Viele Lesepaten haben ihr Engagement beendet

Einer davon sei der Schreib- und Malwettbewerb „Stadt, Land, Welt“ im Sommer gewesen, an dem sich Kinder zwischen fünf und elf Jahren mit Texten und Illustrationen beteiligten. Vier Teilnehmer wurden ausgewählt, um in Kooperation mit der Stadtbibliothek Bargteheide ein Hörspiel zu produzieren. „Die Produktion mussten wir auf 2021 verschieben“, sagt Penno, „aber jedes Kind hat einen Besuch im Naturerlebnis Grabau geschenkt bekommen.“

Um die Texte einem größeren Publikum zugänglich zu machen, nutzt Penno nun das Schaufenster des Heimatmuseums Bargteheide an der Hamburger Straße. „Wir überlegen zurzeit, wie wir außerhalb von Kita und Schule in Kontakt zu den Kindern kommen.“ Das gilt auch für die sogenannten 1+1-Leser, wo Vorlesepaten mit einem Erst-, Zweit- oder Drittklässler das Lesen üben, um Lesehemmungen beim Kind abzubauen. „Diese Förderarbeit können wir derzeit nicht leisten.“ Aus Sorge vor Ansteckung habe jeder zehnte Lesepate sein Engagement beendet, so Penno, die nun Unterstützer für Großhansdorf, Trittau und Umgebung sowie für Bad Oldesloe sucht.

Dateneinträge:
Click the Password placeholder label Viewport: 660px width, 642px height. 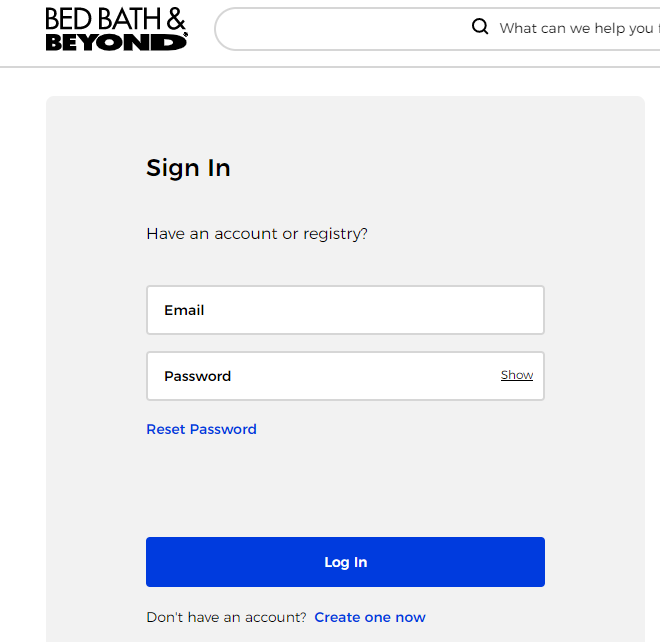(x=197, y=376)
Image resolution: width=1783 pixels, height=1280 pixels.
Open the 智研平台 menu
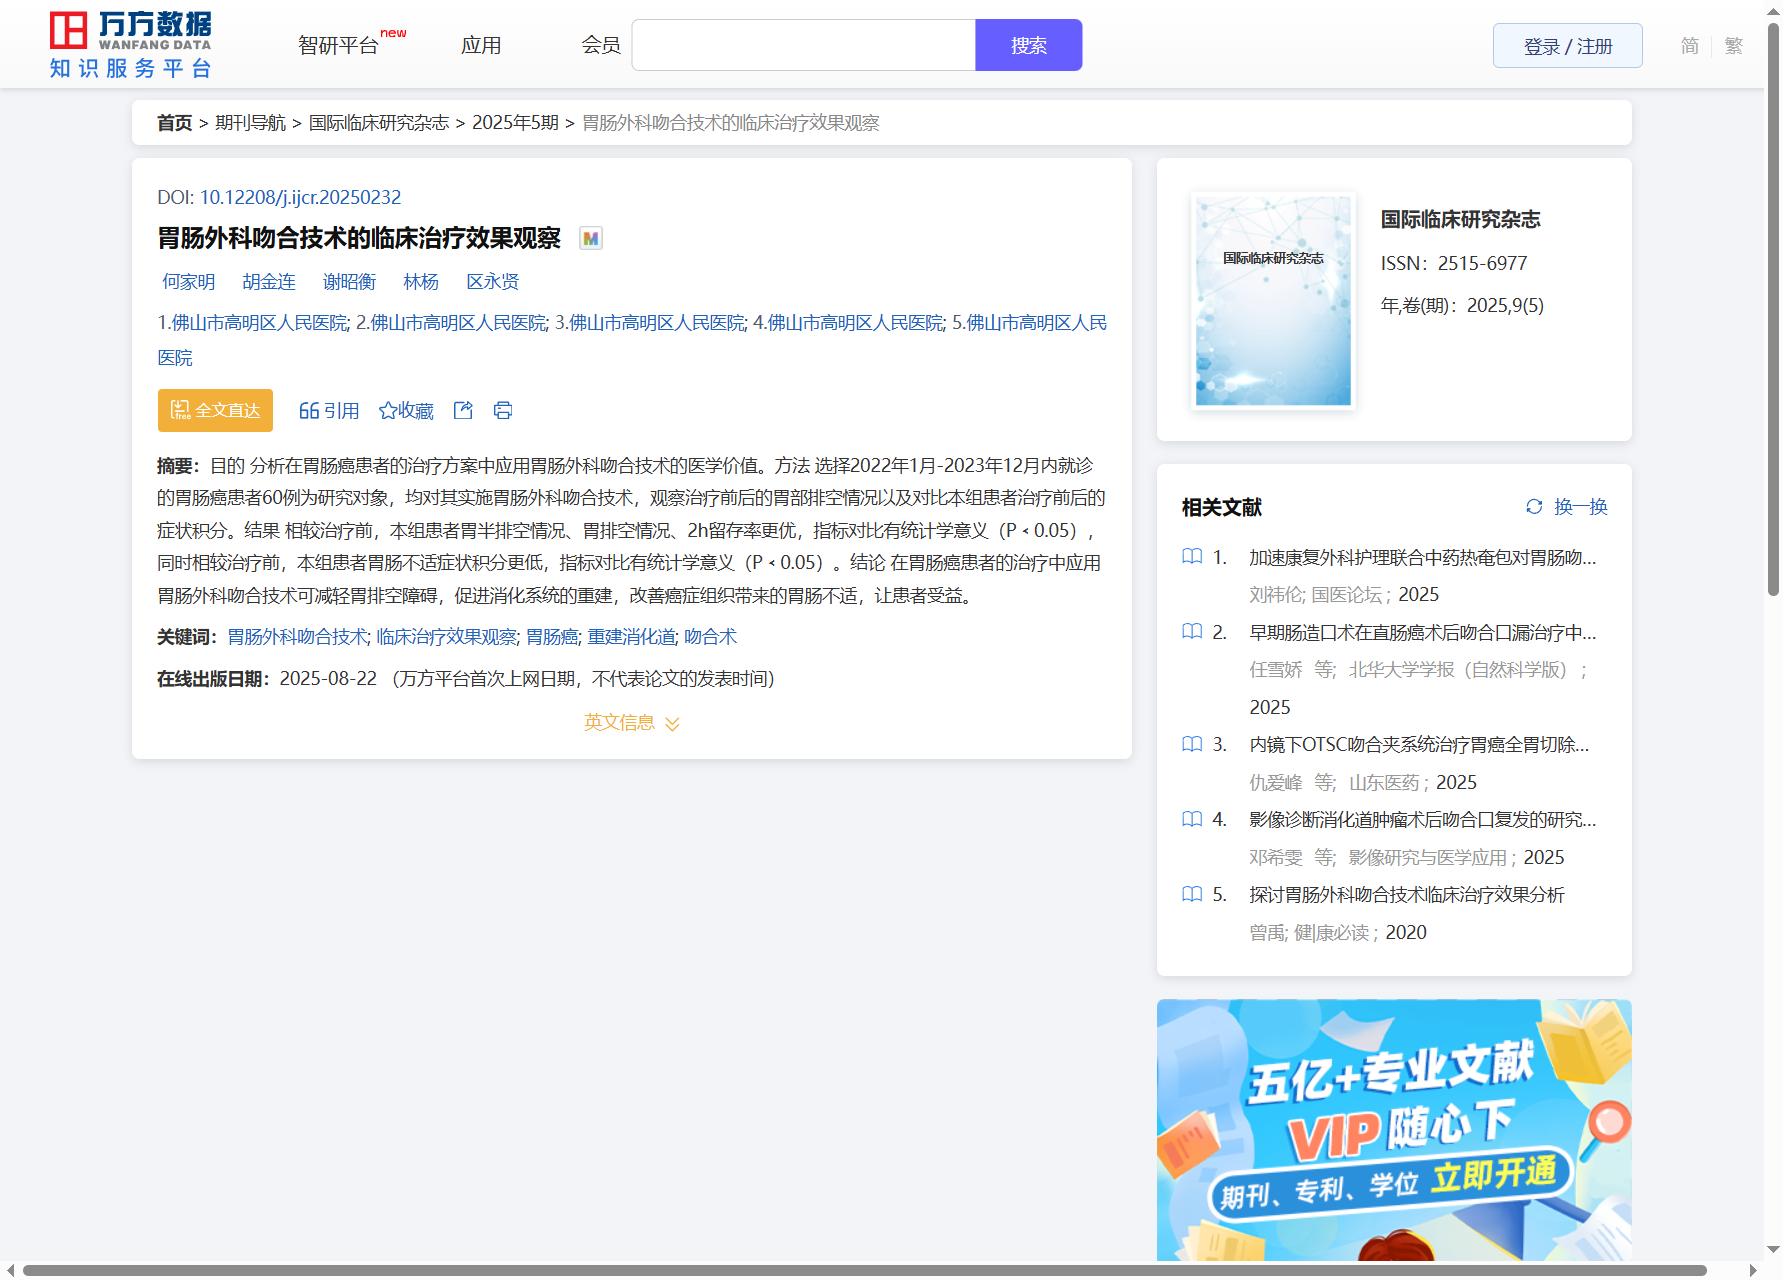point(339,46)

---

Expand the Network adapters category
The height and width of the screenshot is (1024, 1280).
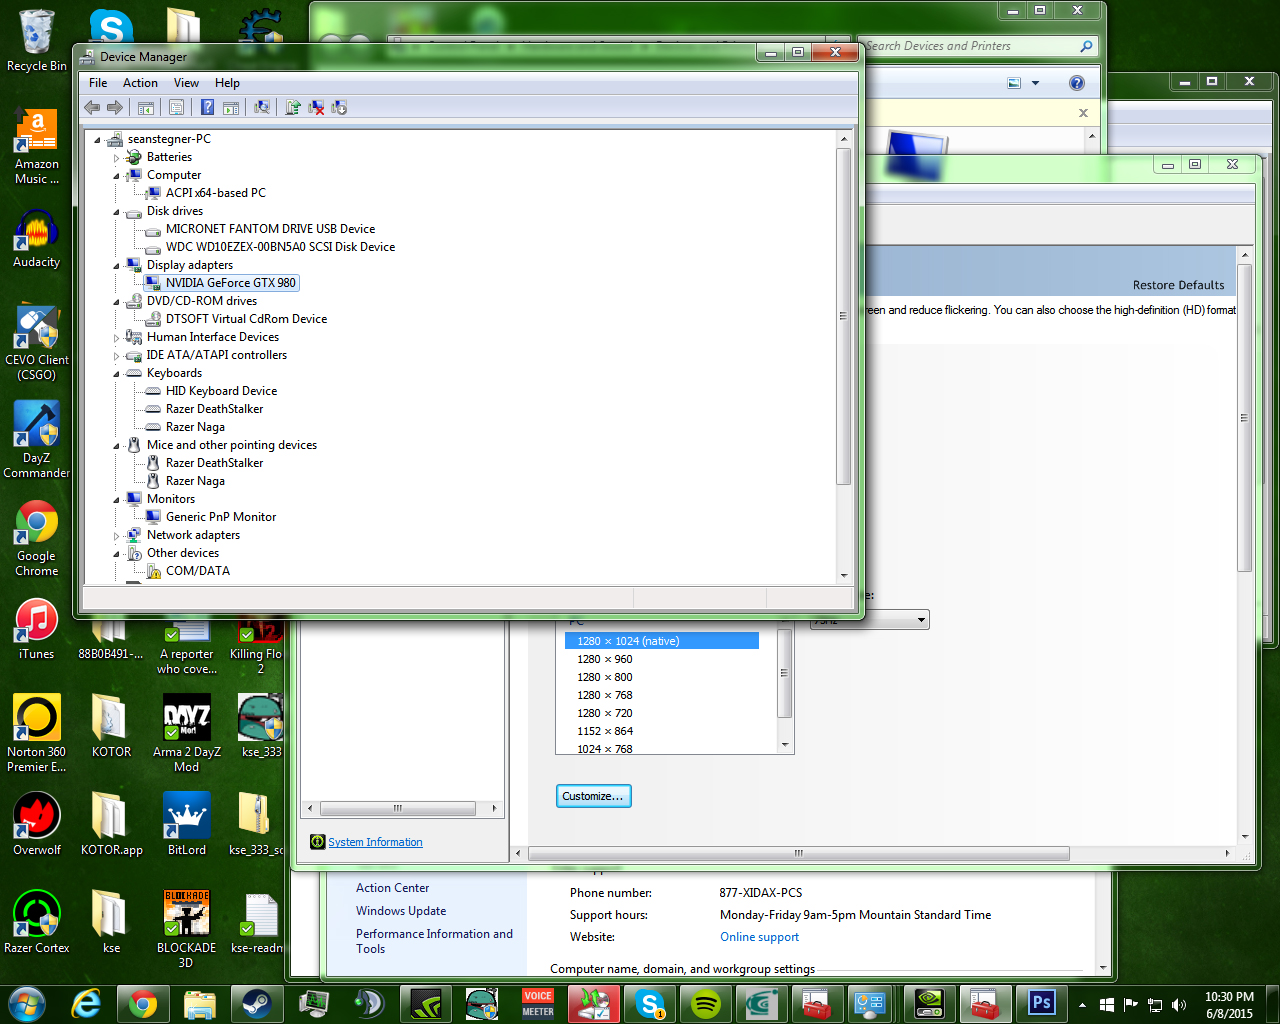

==

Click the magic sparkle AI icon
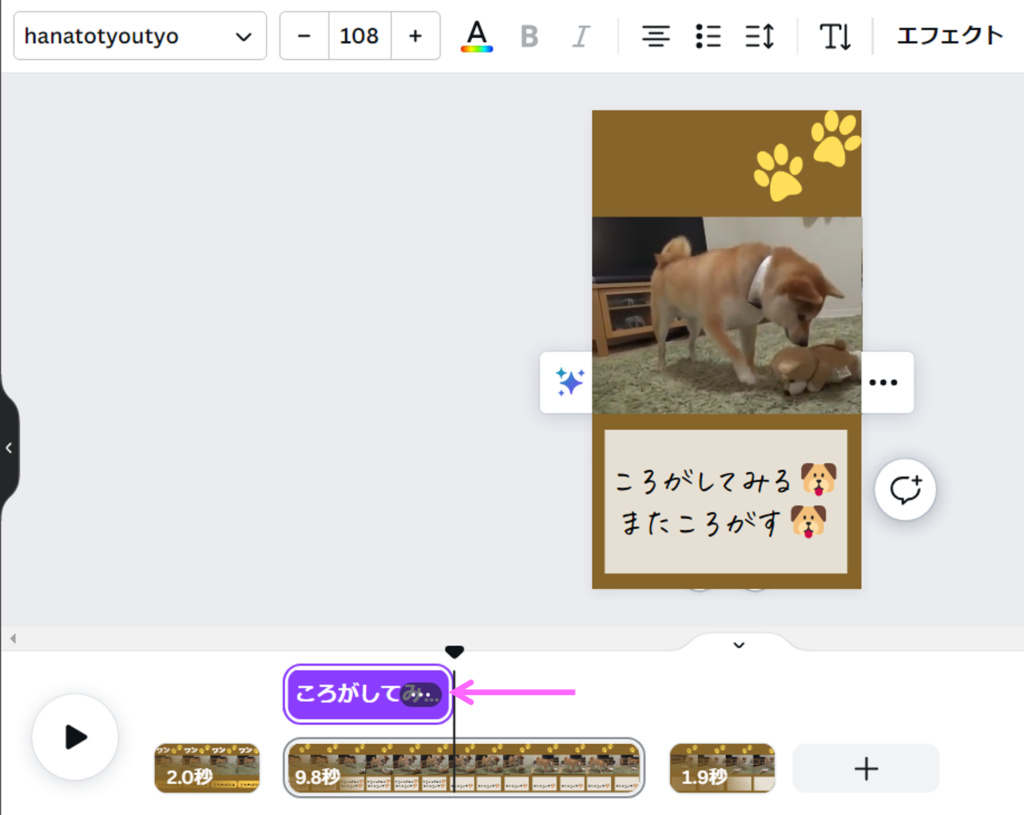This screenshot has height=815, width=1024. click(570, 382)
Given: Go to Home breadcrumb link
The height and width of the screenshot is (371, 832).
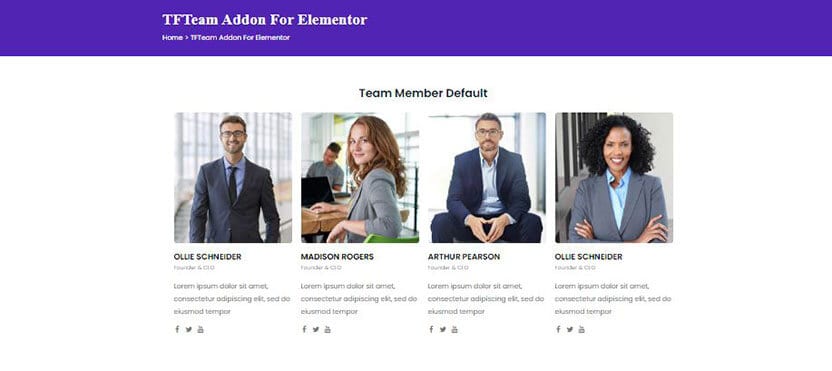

Aufgabenstellung:
• a. Wessen Schaufenster nutzt Penno laut Lesetext, um die Texte einem größeren Publikum zugänglich zu machen?
• b. Schreiben Sie aus dem Lesetext alles von „Um die Texte“ bis hinunter zu „Bad Oldesloe sucht.“ wortgetreu ab.

Lösungen:
• a. Das Schaufenster des Heimatmuseums Bargteheide an der Hamburger Straße.

• b.
Um die Texte einem größeren Publikum zugänglich zu machen, nutzt Penno nun das Schaufenster des Heimatmuseums Bargteheide an der Hamburger Straße. „Wir überlegen zurzeit, wie wir außerhalb von Kita und Schule in Kontakt zu den Kindern kommen.“ Das gilt auch für die sogenannten 1+1-Leser, wo Vorlesepaten mit einem Erst-, Zweit- oder Drittklässler das Lesen üben, um Lesehemmungen beim Kind abzubauen. „Diese Förderarbeit können wir derzeit nicht leisten.“ Aus Sorge vor Ansteckung habe jeder zehnte Lesepate sein Engagement beendet, so Penno, die nun Unterstützer für Großhansdorf, Trittau und Umgebung sowie für Bad Oldesloe sucht.